General Equivalence Mappings


In healthcare, diagnosis and procedure codes and their attached descriptions are the currency for many critical data transactions. Healthcare organizations rely heavily on coded data to govern reimbursement, monitor the health of the population, track trends in disease and treatment, and optimize the delivery of healthcare in the US.

The possible implementation of the ICD-10 code set is a historic opportunity to upgrade the quality of healthcare data, but like everything worth having, it comes at a cost. One cost is mapping between the old and new code sets.

A recurring theme in the ongoing ICD-10 implementation debate has been the need for a crosswalk between the old and new code sets to help the industry make the transition. The lack of an “official” mapping between ICD-9-CM and ICD-10-CM/-PCS has long been seen as a major challenge to ICD-10 implementation. The General Equivalence Mappings (GEMs) are an attempt to meet that challenge.

What Are GEMs?

The GEMs are the product of a coordinated effort spanning several years and involving the National Center for Health Statistics (NCHS), the Centers for Medicare and Medicaid Services (CMS), AHIMA, the American Hospital Association, and 3M Health Information Systems. The GEM files are a public domain reference mapping designed to give all sectors of the healthcare industry that use coded data a tool to convert and test systems, link data in long-term clinical studies, develop application-specific mappings, and analyze data collected during the transition period and beyond.

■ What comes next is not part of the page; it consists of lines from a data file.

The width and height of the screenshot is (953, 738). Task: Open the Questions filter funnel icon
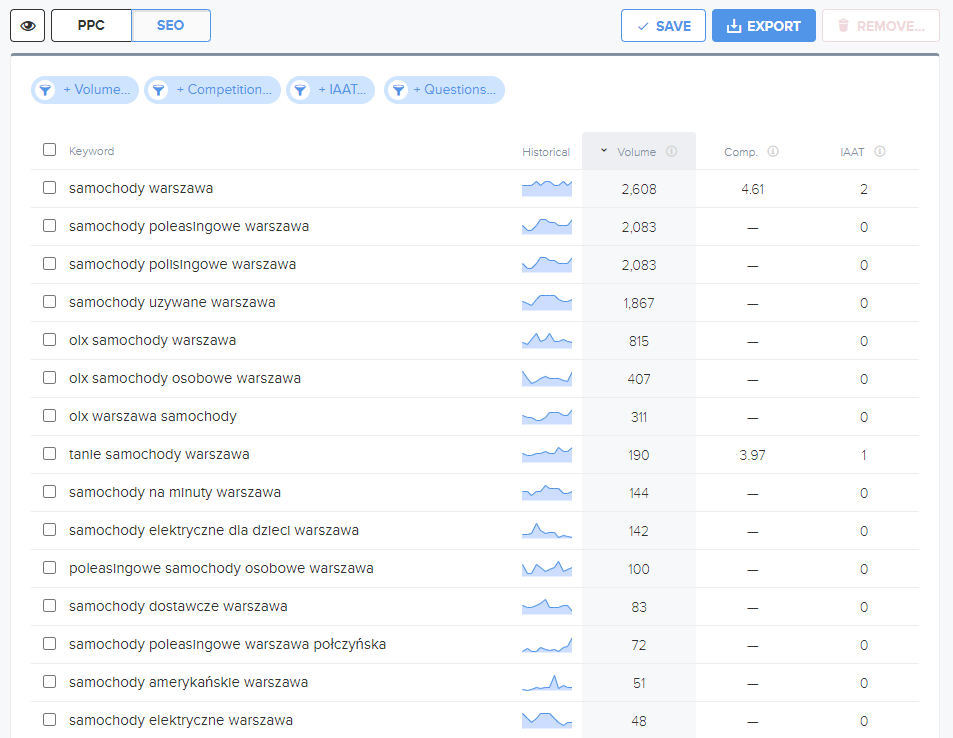[x=398, y=90]
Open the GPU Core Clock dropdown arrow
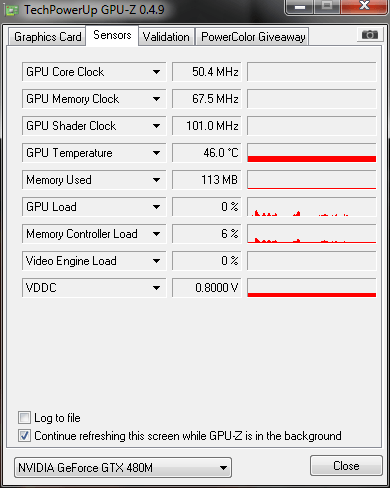 click(156, 72)
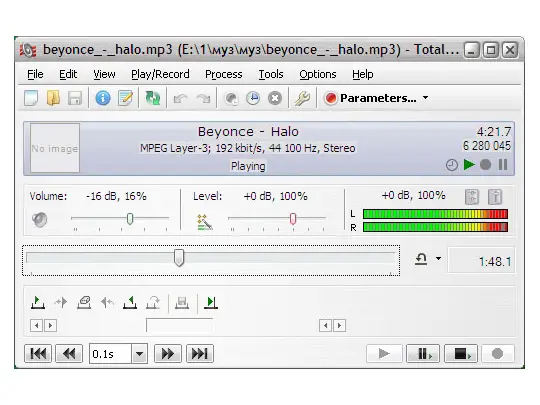540x405 pixels.
Task: Show file info with blue info icon
Action: pos(103,98)
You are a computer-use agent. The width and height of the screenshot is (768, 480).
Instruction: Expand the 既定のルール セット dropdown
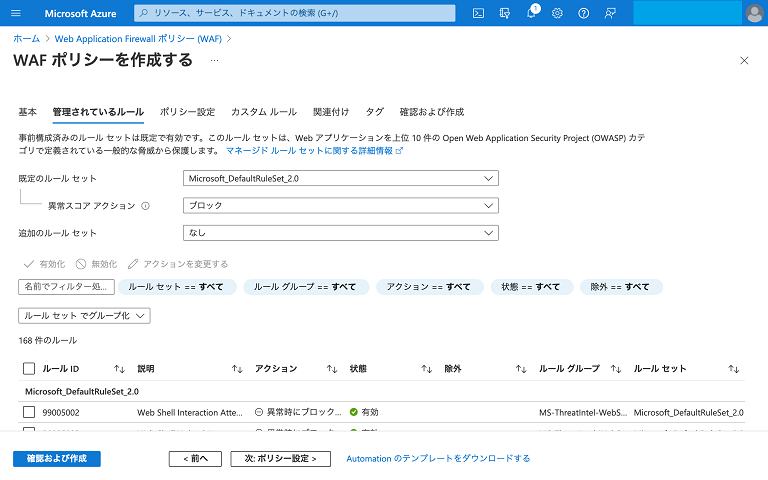(340, 179)
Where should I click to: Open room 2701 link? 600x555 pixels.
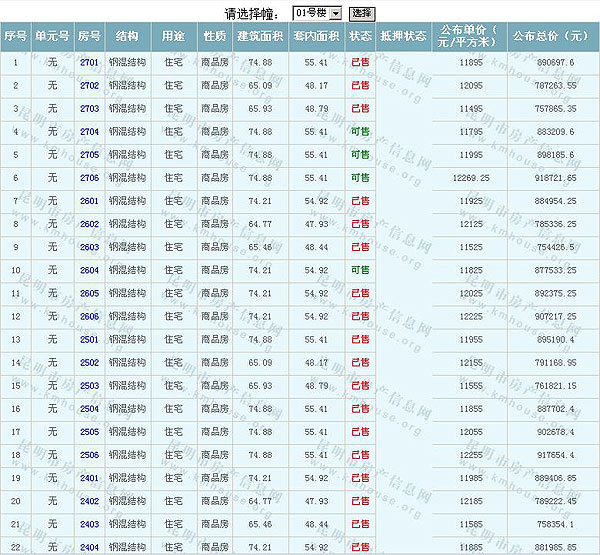tap(90, 63)
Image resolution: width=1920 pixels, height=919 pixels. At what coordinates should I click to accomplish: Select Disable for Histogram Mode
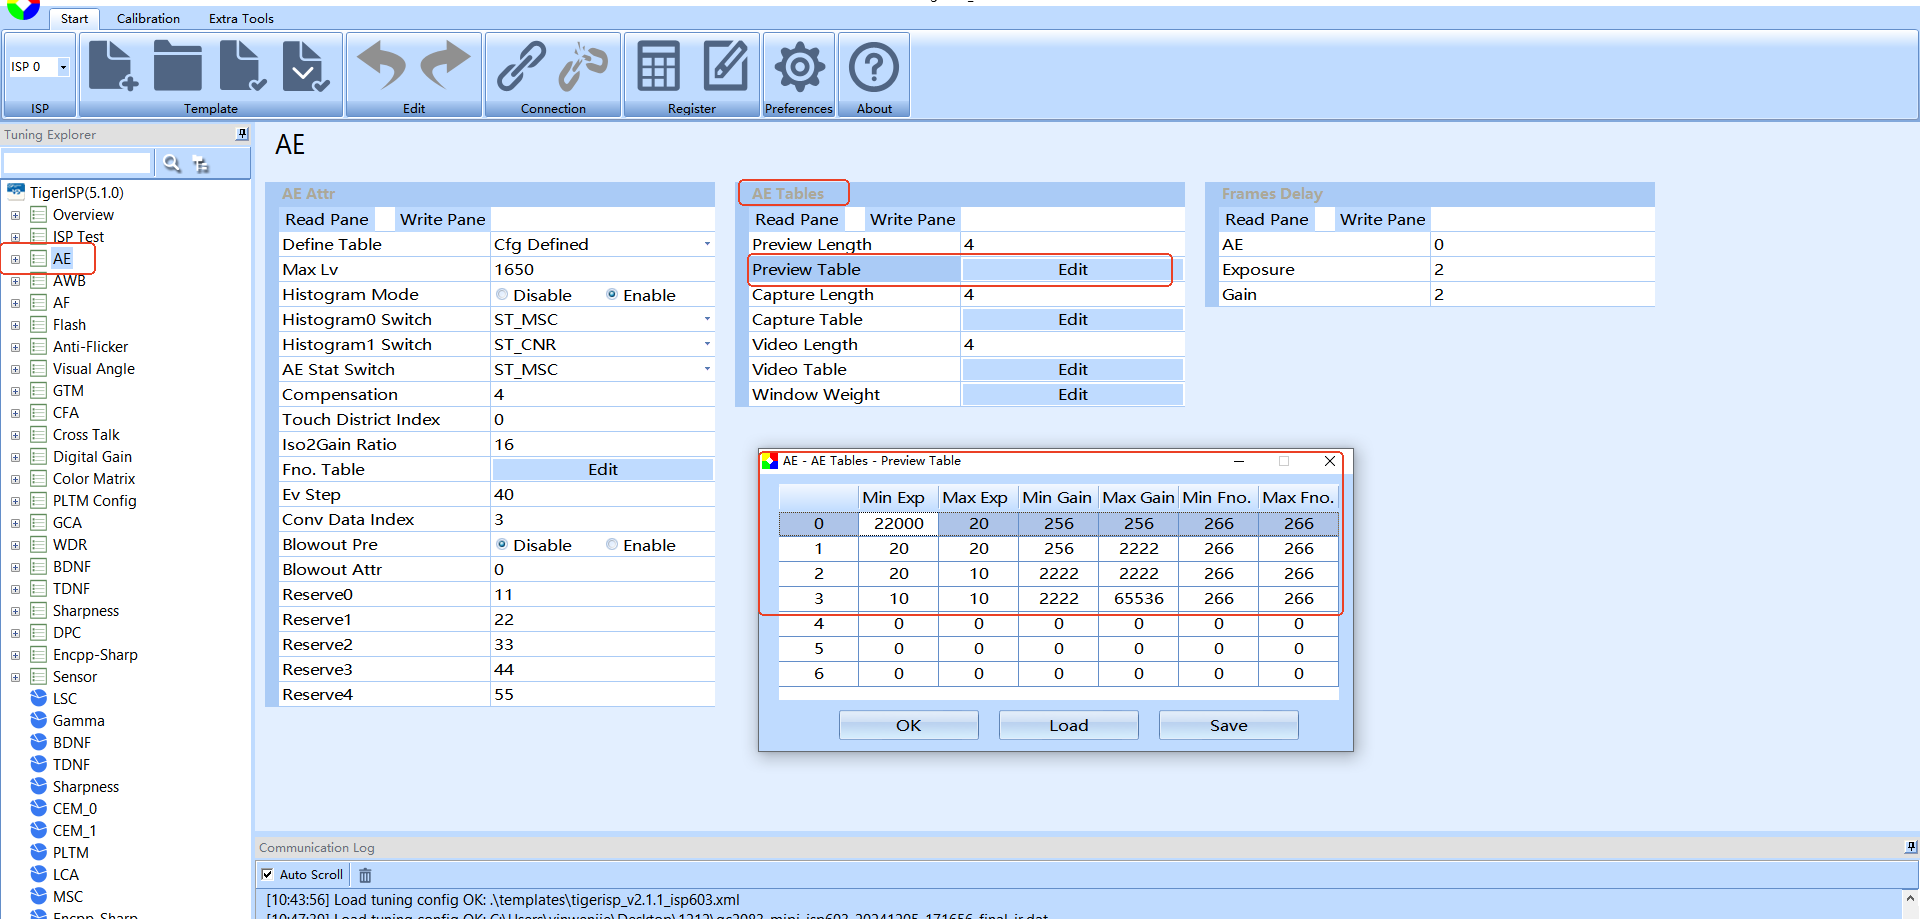point(502,295)
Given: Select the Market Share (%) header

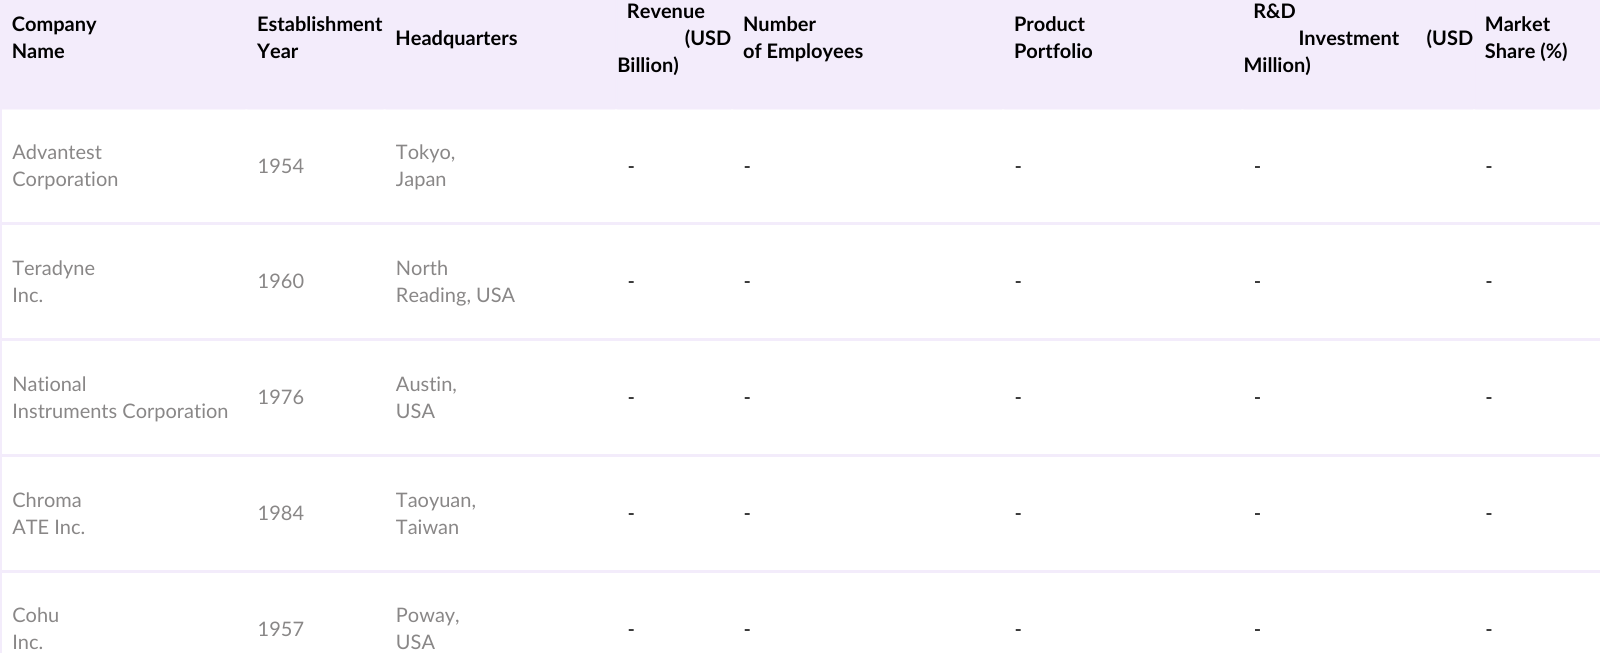Looking at the screenshot, I should click(x=1525, y=38).
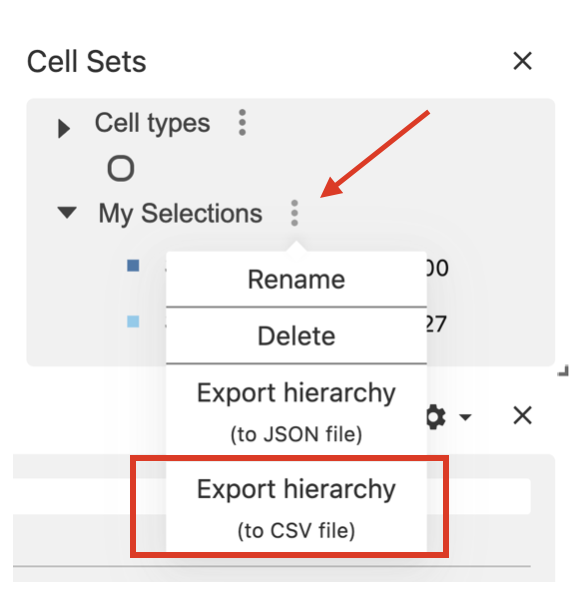Select the My Selections label
Image resolution: width=576 pixels, height=594 pixels.
(x=180, y=214)

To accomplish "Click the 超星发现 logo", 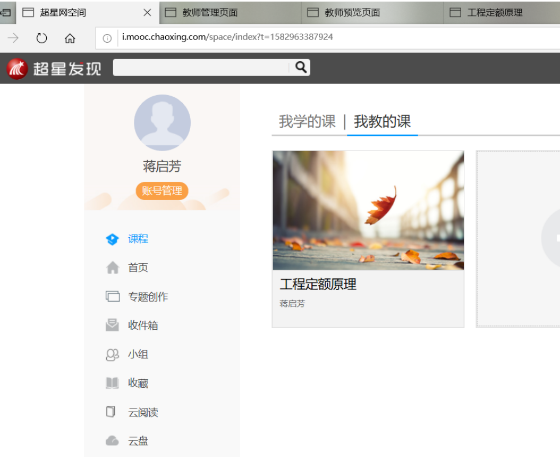I will [x=54, y=69].
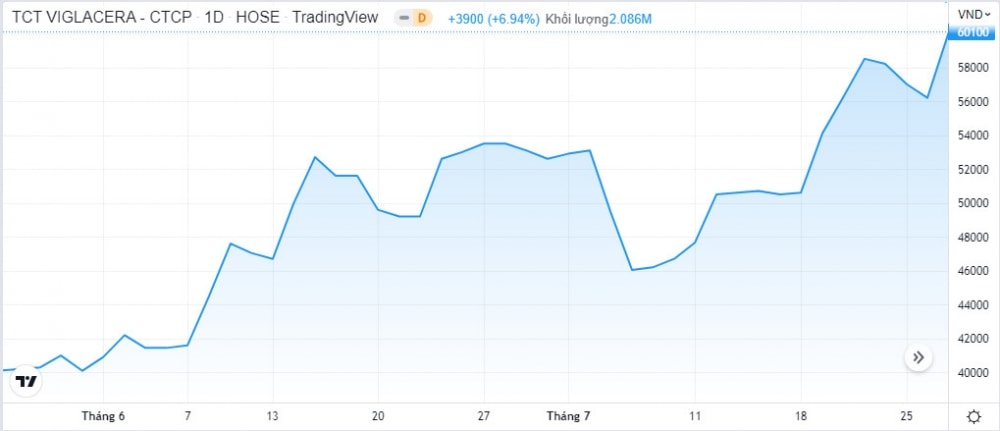The width and height of the screenshot is (1000, 431).
Task: Click date 27 on the time axis
Action: pyautogui.click(x=484, y=416)
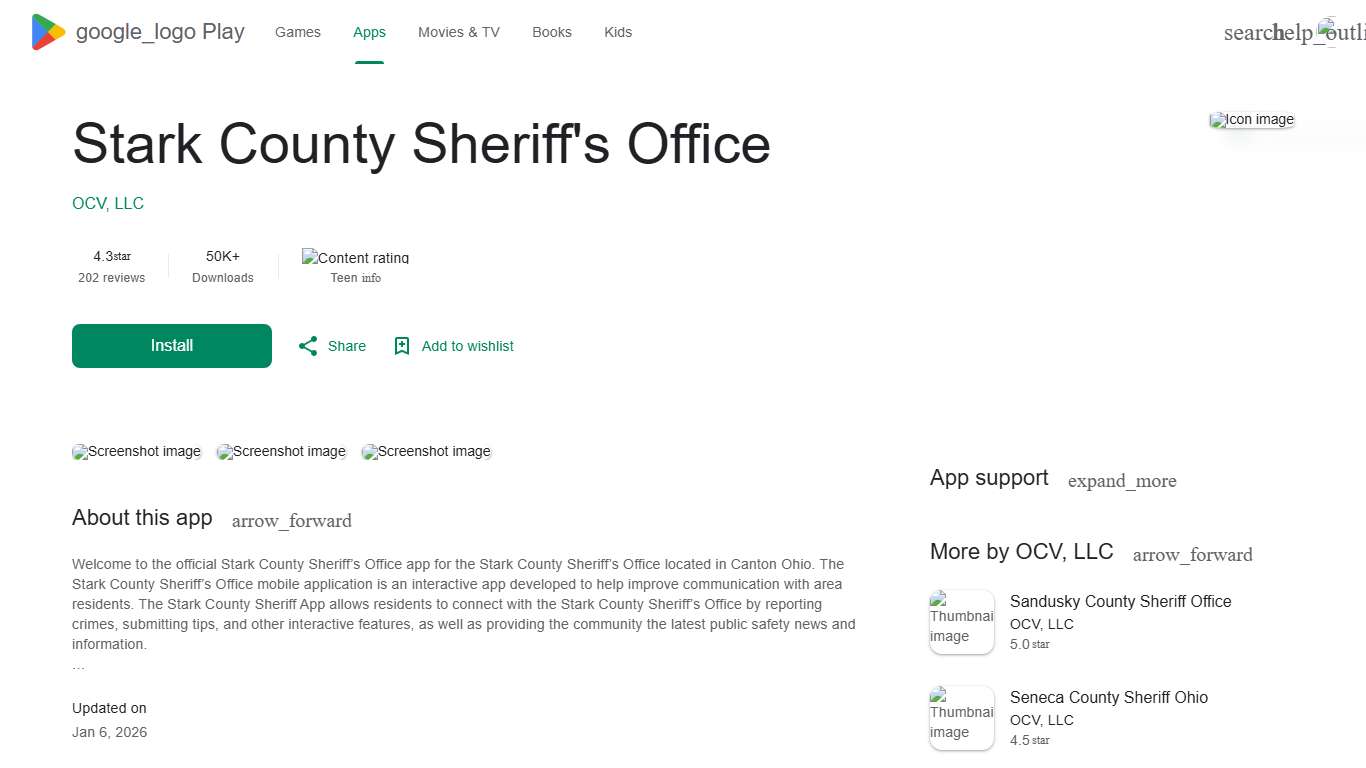1366x768 pixels.
Task: Click the first app screenshot
Action: (x=136, y=451)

It would be impossible to produce a “one size fits all” set of mappings because a mapping is heavily dependent on its purpose. A map for reimbursement uses different rules and contains different entries than a map for research.

The GEMs are more than simple crosswalks. They cannot be used in a legacy system in unaltered form to get from a code in one set to a code in the other. A clear one-to-one correspondence between an I-9 or I-10 code is the exception rather than the rule.

It is useful to think of GEMs as two-way translation dictionaries for diagnosis and procedure codes from which crosswalks can be made for specific purposes. They elucidate the differences between the code sets and assist users in making informed decisions about how to link the codes in a way that meets their needs.

While ICD-9-CM diagnosis codes and ICD-9-CM procedure codes are maintained by two different government entities, the GEMs were developed separately but collaboratively to maintain consistency insofar as possible. The resulting files can be merged seamlessly as needed—subsets extracted, analyzed, and applied—without taking extra steps to make them compatible.